Bijoux confiés et perdus : Barid Al-Maghrib épinglé par la Justice
Très suivi sur les réseaux sociaux, le bijoutier Hassan Oudaoud se retrouve aujourd’hui au centre d’un litige sensible impliquant Barid Al-Maghrib. En toile de fond, plusieurs envois de bijoux qu’il avait confiés à l’opérateur public sont arrivés altérés, ou n’ont jamais atteint leurs destinataires, laissant planer un soupçon de vol.
La Cour d’appel commerciale de Casablanca vient de trancher ce dossier où commerçant et transporteur se renvoient la responsabilité des disparitions, soulevant un débat inédit autour de la charge de la preuve et du rôle du service postal face à des marchandises de valeur.
Entre 2022 et 2023, le bijoutier — connu du grand public à travers sa marque Gold Oudaoud — expédie cinq colis via Amana Express vers Marrakech, Tanger et Rabat. Deux clients affirment n’avoir jamais reçu leurs bijoux. Deux autres ont bien reçu un paquet, mais le contenu ne correspondait pas aux pièces achetées : des bijoux de pacotille auraient remplacé les articles authentiques. Un cinquième envoi ne figure dans aucun suivi. Après des réclamations restées sans suite satisfaisante, Oudaoud saisit le tribunal de commerce de Rabat. En mars 2025, la juridiction rejette sa demande.
Epaulé par Me Soukaina Rizky, le commerçant interjette appel et provoque un revirement favorable. La Cour de commerce entamera son examen par les extraits de suivi versés aux débats : numéros, dates, destinations, montants indiqués lors du dépôt. Barid Al-Maghrib reconnaît les avoir remis elle-même. Pour les juges, cette seule reconnaissance établit la prise en charge des colis et l’existence d’un contrat de transport. À partir de là, expliquent-ils, la charge de la preuve s’inverse : c’est au transporteur, tenu d’une obligation de résultat, de démontrer que les envois ont été livrés.
Transport, une obligation de résultat
C’est ici que se cristallise le nœud juridique du dossier : Soutenu par Me Ibrahim Cherkaoui, l’opérateur soutient que l’envoi d’objets précieux est strictement encadré, voire interdit sans déclaration explicite de la nature et de la valeur. Selon lui, le commerçant aurait manqué à cette obligation, ce qui exclurait toute responsabilité du transporteur. L’enjeu ? Si cette règle était établie et opposable, elle ferait basculer la responsabilité sur l’expéditeur, transformant une affaire de disparition en manquement à des conditions d’acceptation.

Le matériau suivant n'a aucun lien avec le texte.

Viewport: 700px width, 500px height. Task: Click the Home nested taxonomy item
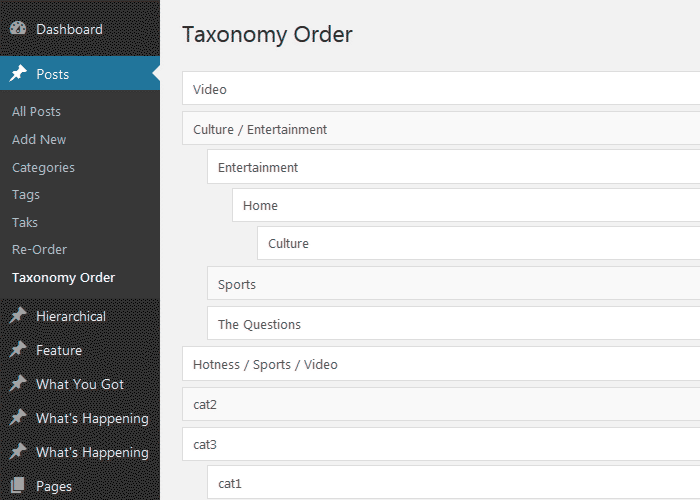click(465, 205)
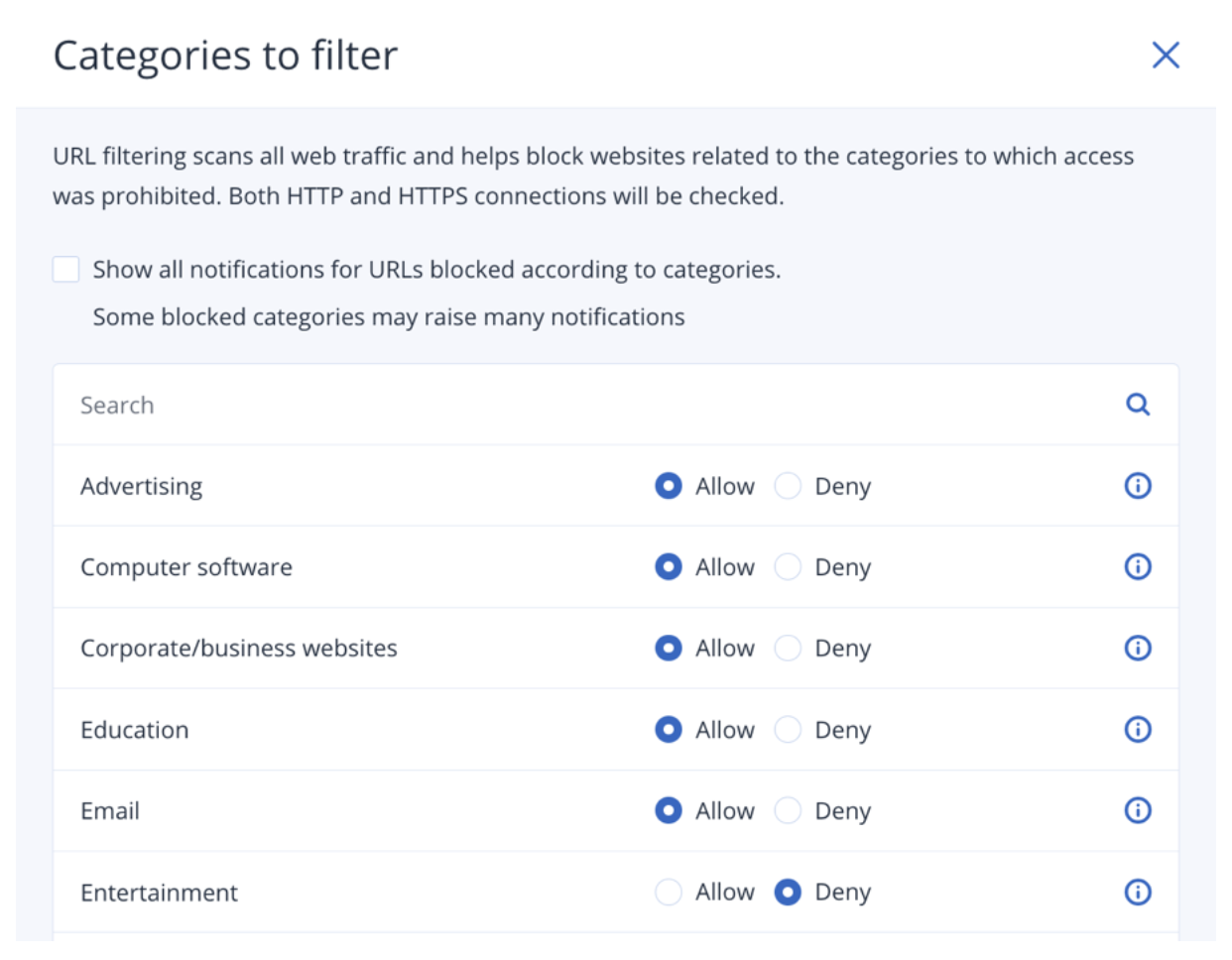Enable show all notifications checkbox
This screenshot has width=1232, height=960.
[66, 270]
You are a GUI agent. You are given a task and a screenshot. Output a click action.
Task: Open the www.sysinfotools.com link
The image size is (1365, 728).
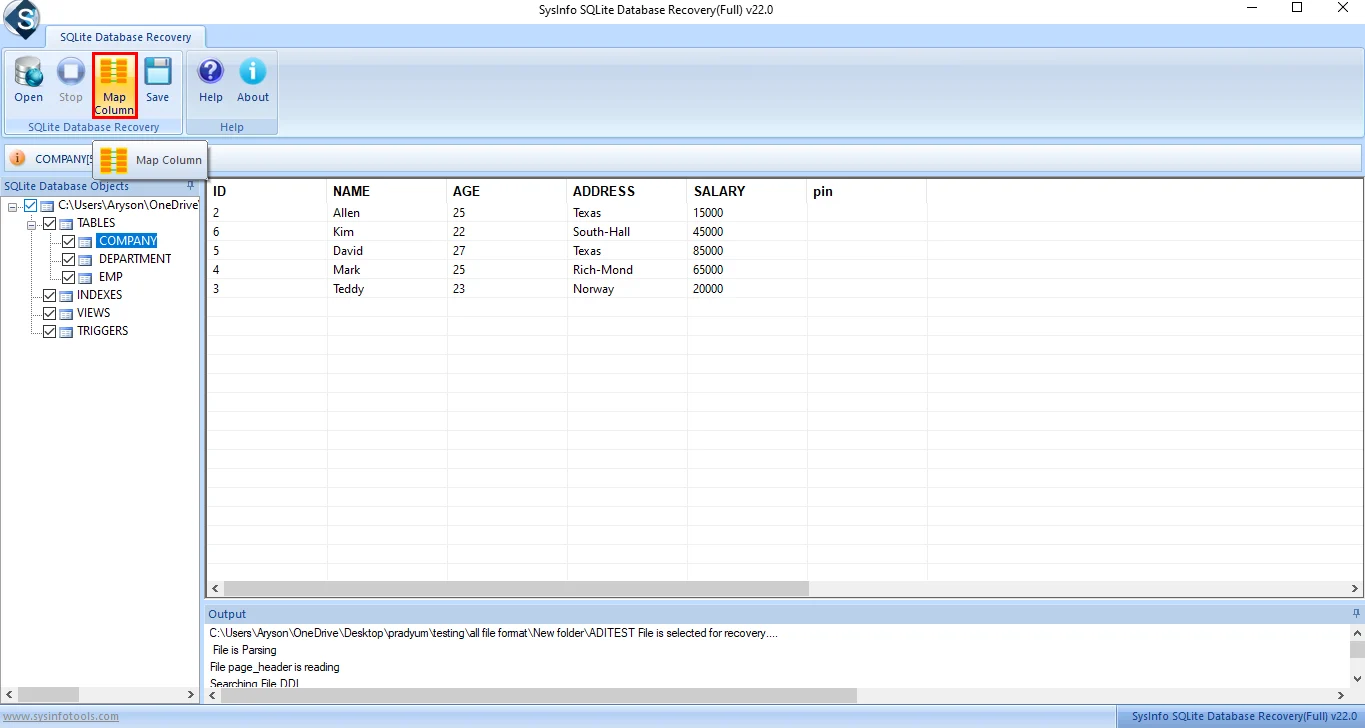coord(59,716)
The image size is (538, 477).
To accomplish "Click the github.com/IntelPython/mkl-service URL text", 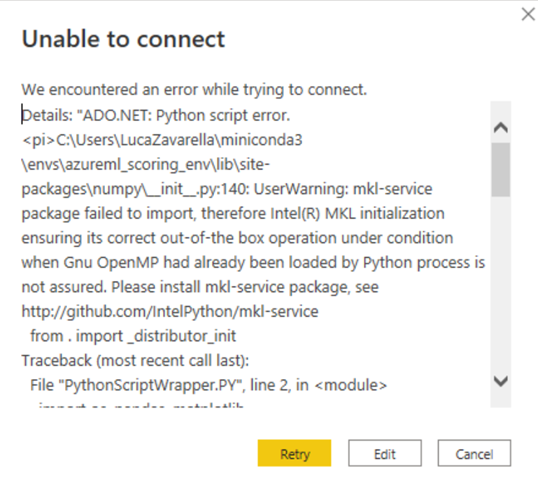I will coord(170,312).
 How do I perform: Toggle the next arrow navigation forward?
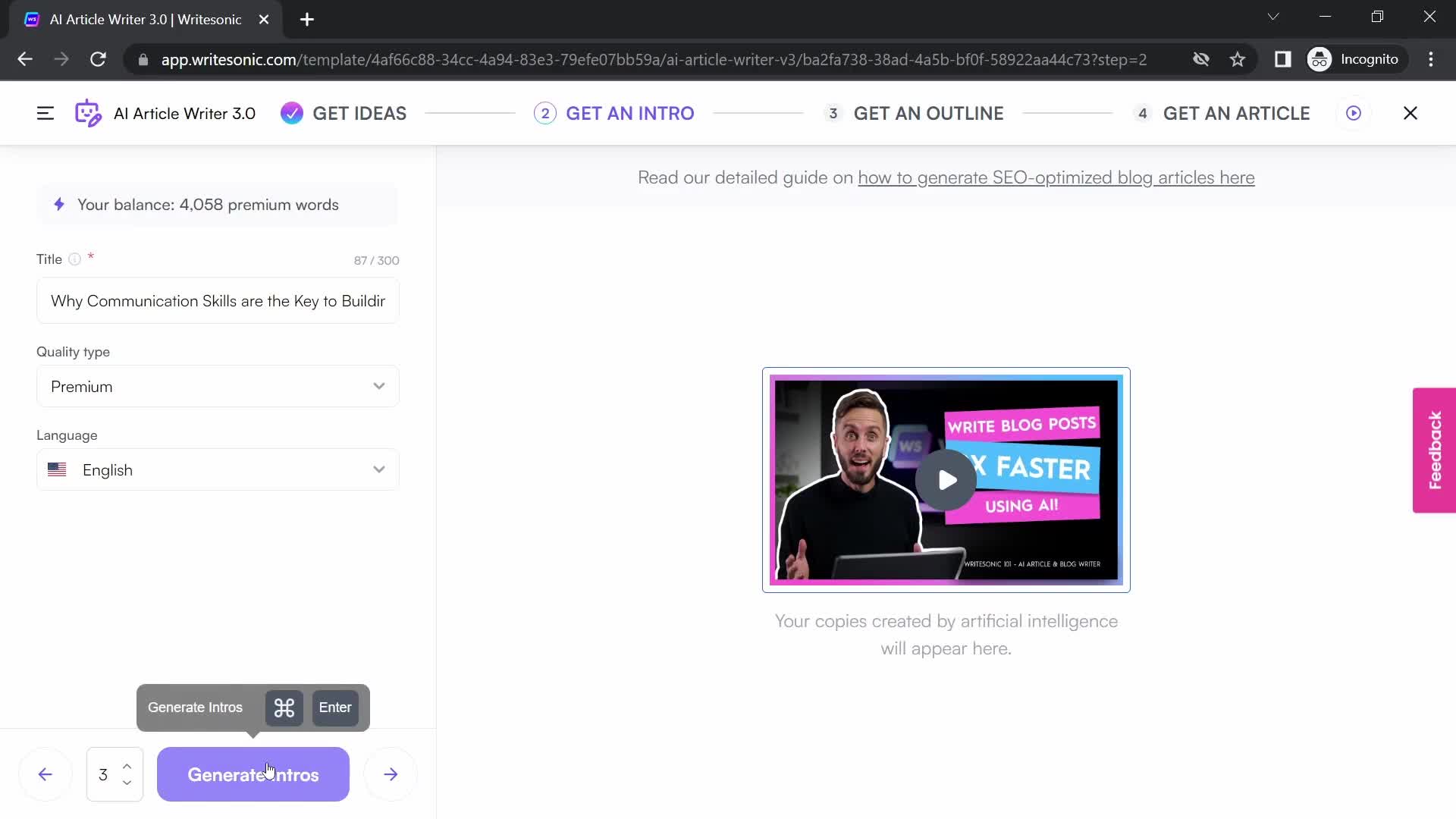click(x=391, y=774)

Mais la Cour écarte cet argument. Les documents invoqués — note interne de 2010, conditions générales — n’ont pas été produits. Ils sont donc inopposables. Les juges rappellent que le débat ne peut pas reposer sur des règles non communiquées. Ils reviennent au droit commun : une fois la prise en charge établie, le transporteur doit prouver la livraison. À défaut, sa responsabilité est engagée.
L’examen individualisé des envois confirme cette conclusion. Deux colis, destinés à Tanger (26.500 DH) et Rabat (13.000 DH), ne sont assortis d’aucune preuve de distribution. La Cour condamne Barid Al-Maghrib à verser 39.500 DH, avec intérêts légaux. Pour les deux envois parvenus à Marrakech, aucune preuve n’étaye la substitution alléguée : la demande est rejetée. Le cinquième envoi, absent des relevés de suivi, est écarté pour défaut de preuve.
En statuant ainsi, la Cour d’appel commerciale de Casablanca rappelle une règle essentielle : lorsqu’un transporteur reconnaît avoir pris en charge un colis, il lui appartient d’établir sa livraison. À défaut, sa responsabilité est automatique. Dans l’affaire Oudaoud, les deux envois restés sans trace suffisent à entraîner la condamnation de Barid Al-Maghrib, dans l’attente d’un éventuel pourvoi. Selon nos informations, les deux parties comptent prolonger le dossier en cassation.